Dataset entries

/---

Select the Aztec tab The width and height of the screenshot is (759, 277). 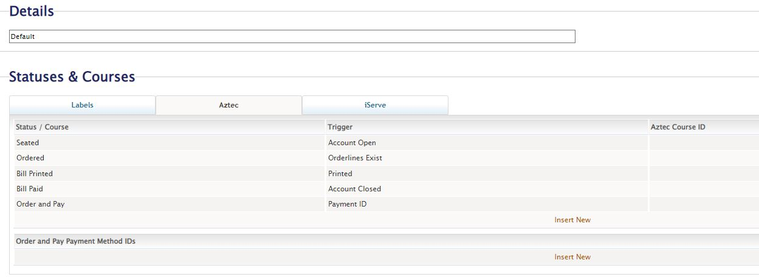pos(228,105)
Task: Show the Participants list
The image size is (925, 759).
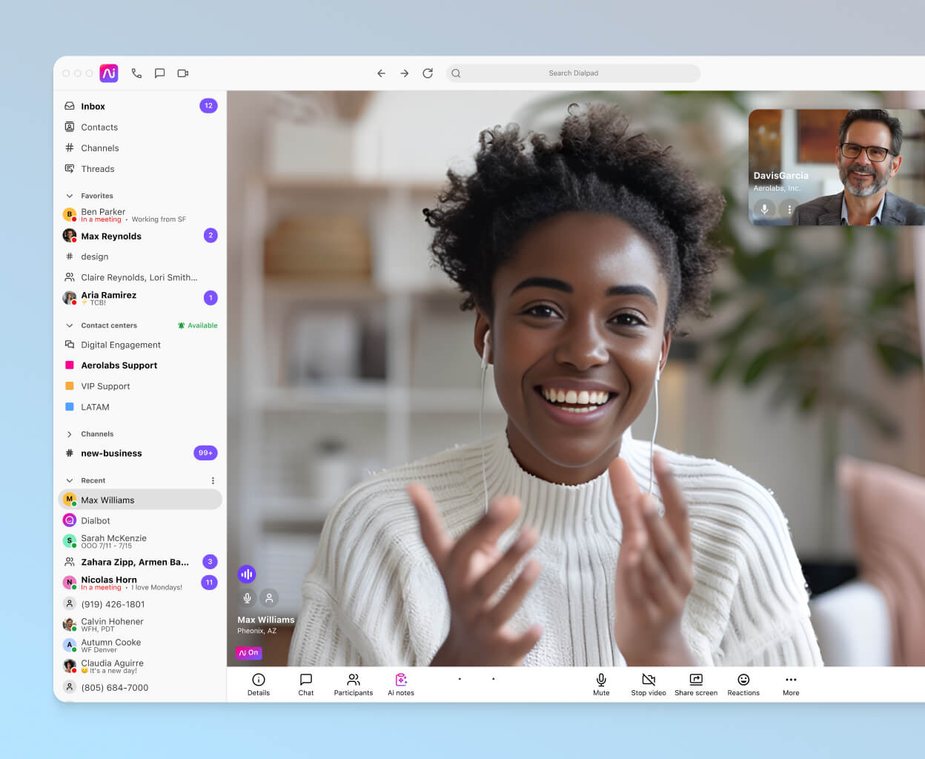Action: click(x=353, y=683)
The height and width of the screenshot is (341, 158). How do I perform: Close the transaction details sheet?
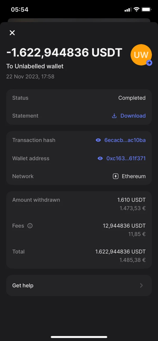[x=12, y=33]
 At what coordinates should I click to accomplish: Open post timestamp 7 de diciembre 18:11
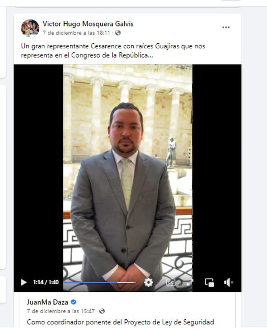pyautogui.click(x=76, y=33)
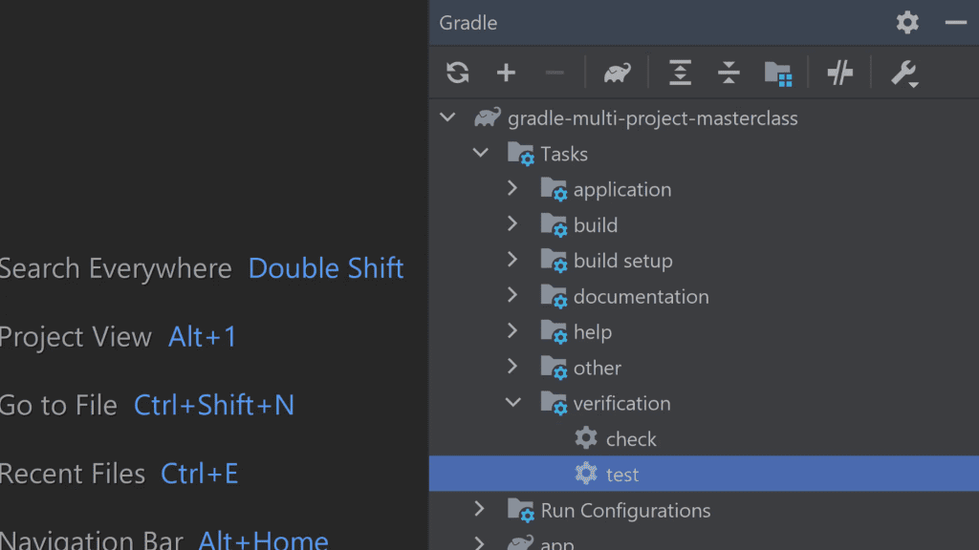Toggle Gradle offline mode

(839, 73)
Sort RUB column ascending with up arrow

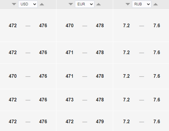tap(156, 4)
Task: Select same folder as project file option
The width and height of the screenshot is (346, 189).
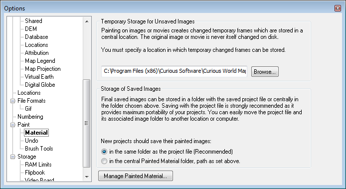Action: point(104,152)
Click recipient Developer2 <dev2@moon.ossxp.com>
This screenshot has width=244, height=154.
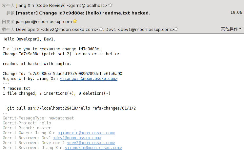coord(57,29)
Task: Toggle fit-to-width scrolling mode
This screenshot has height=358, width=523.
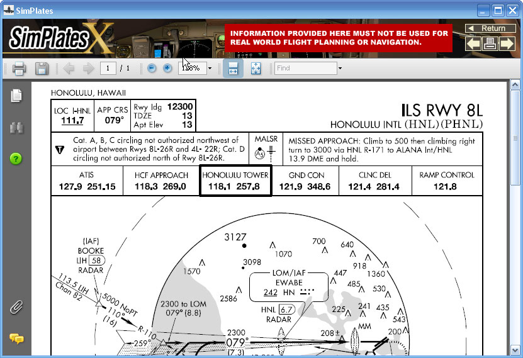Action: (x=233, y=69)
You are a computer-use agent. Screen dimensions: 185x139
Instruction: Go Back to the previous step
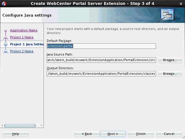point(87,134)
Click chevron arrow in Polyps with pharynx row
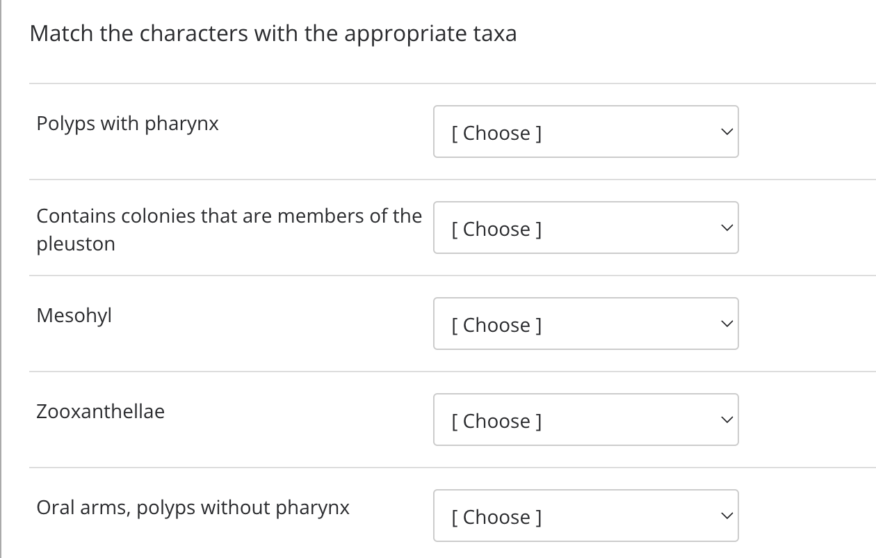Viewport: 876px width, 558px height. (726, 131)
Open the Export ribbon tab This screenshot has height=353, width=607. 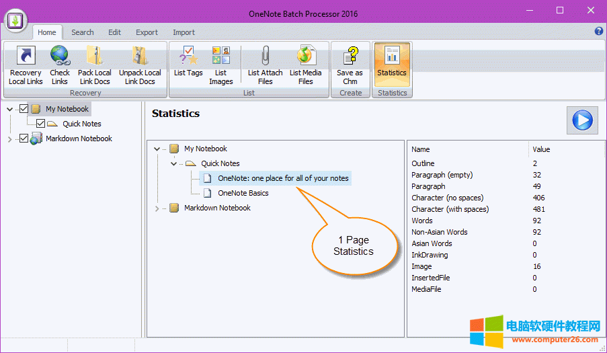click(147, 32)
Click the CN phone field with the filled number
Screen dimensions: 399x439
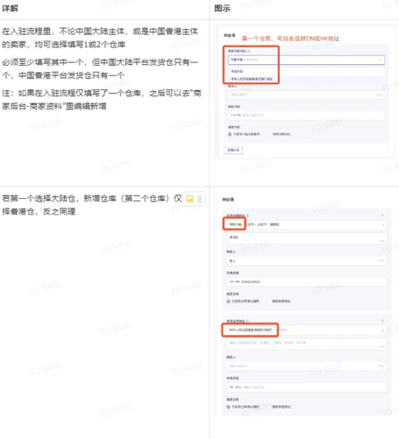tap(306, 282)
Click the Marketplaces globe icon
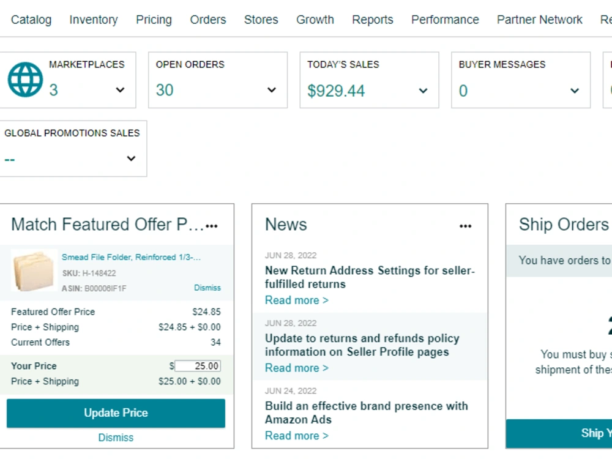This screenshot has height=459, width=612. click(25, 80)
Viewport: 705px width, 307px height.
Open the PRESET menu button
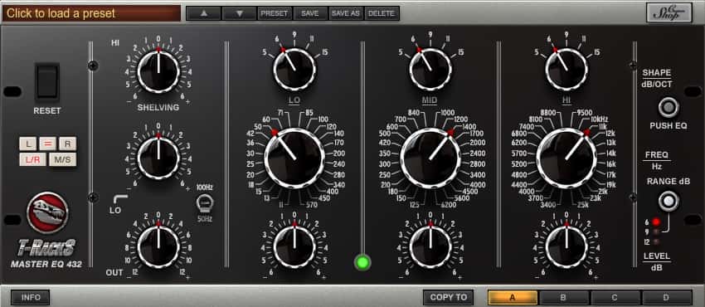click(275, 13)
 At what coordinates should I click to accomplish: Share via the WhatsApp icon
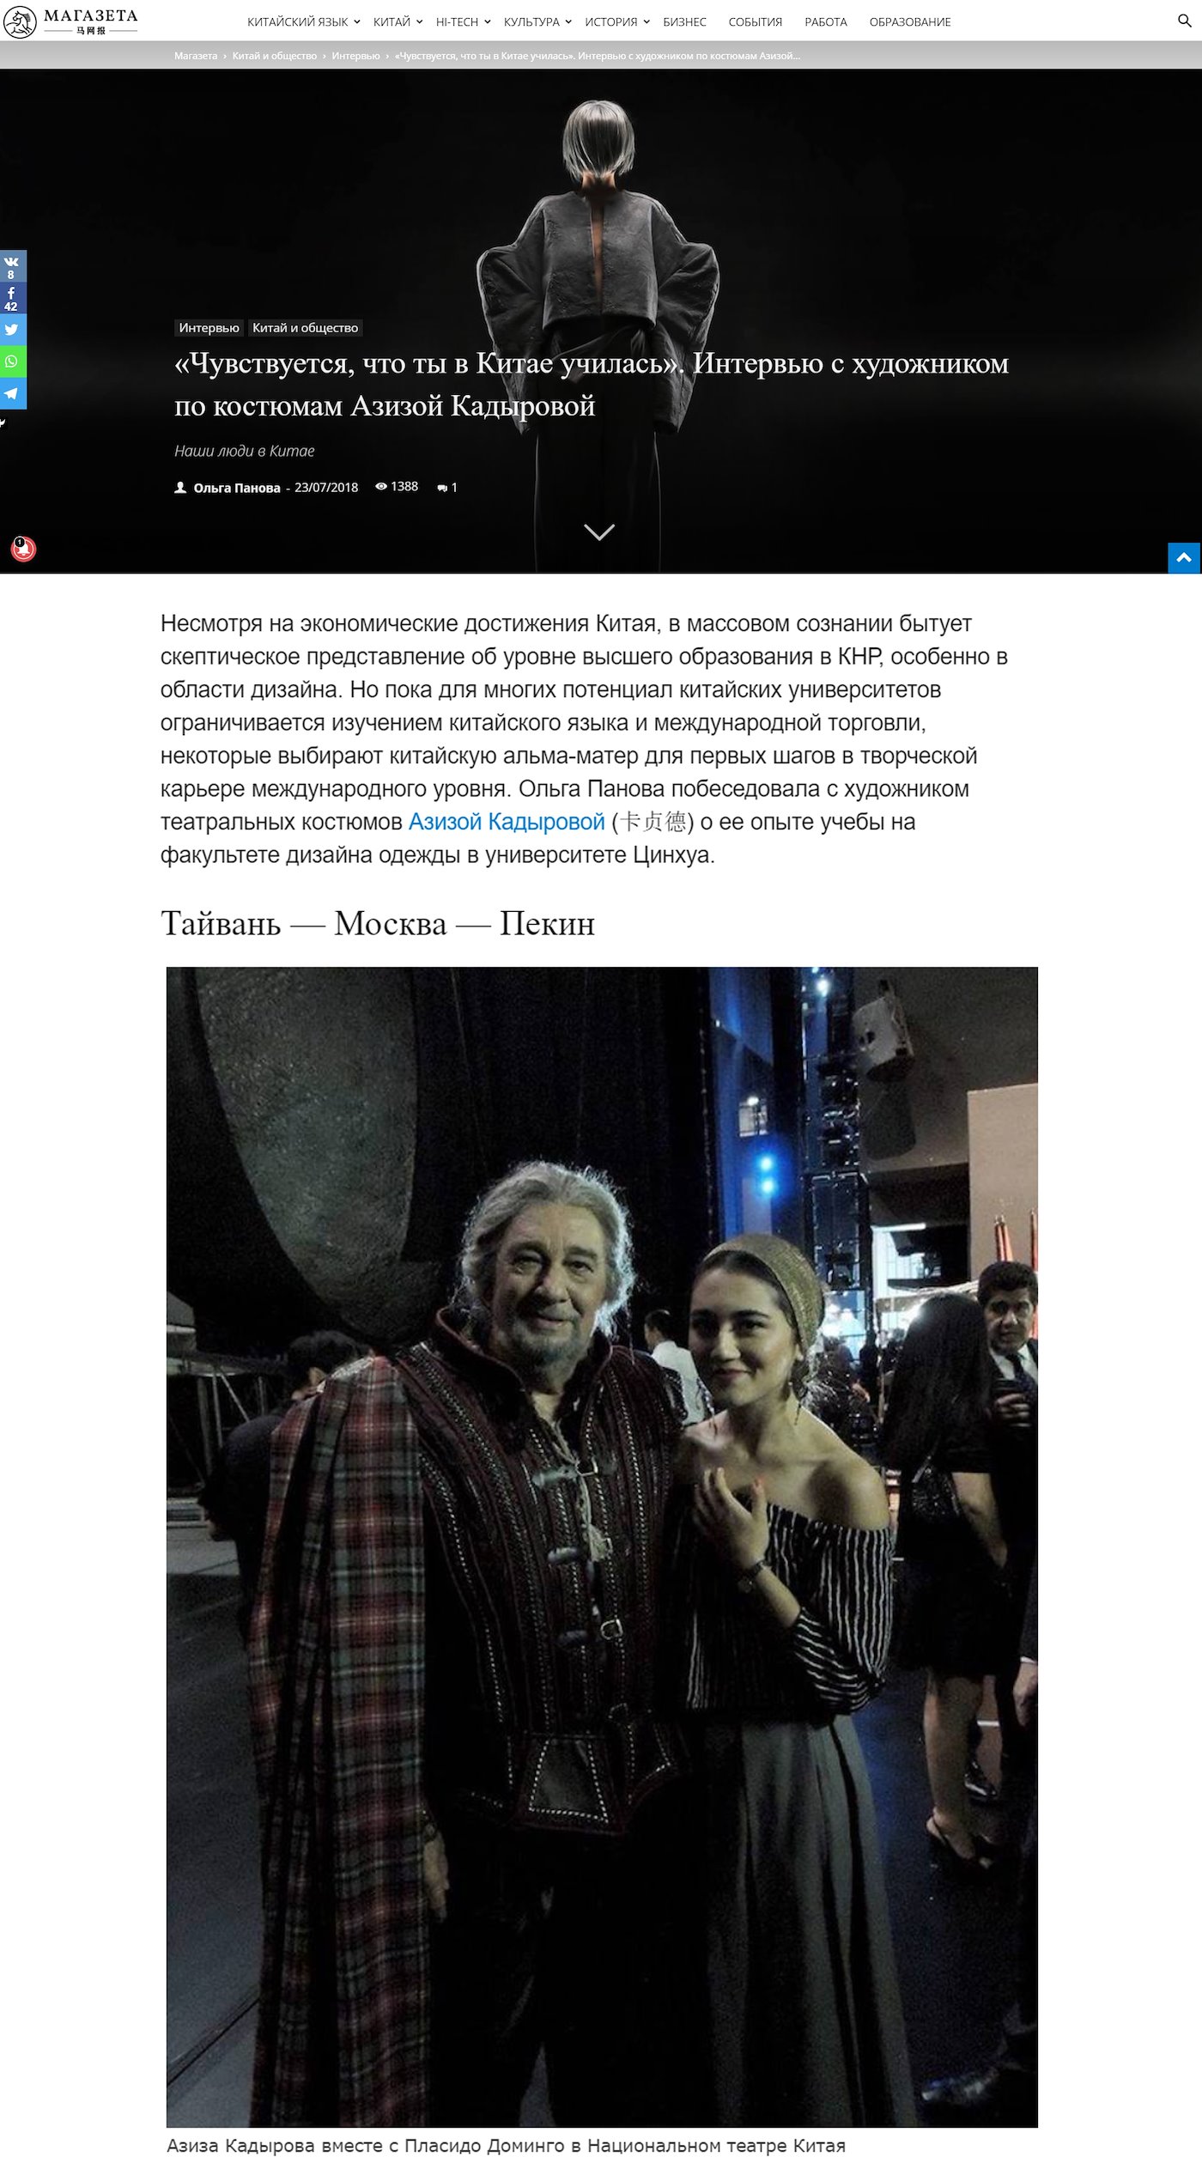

\---

* **Problem to work on**
Once the pictures are set aside, what is needed is the lines from the line with "Click the CN" through the end of the data, written out exactly and alone.

* **Your solution**
Click the CN phone field with the filled number
Screen dimensions: 399x439
tap(306, 282)
Click the Marketplaces globe icon
This screenshot has height=459, width=612. click(25, 80)
Viewport: 705px width, 307px height.
Open the PRESET menu button
click(275, 13)
 At what coordinates should I click to accomplish: Share via the WhatsApp icon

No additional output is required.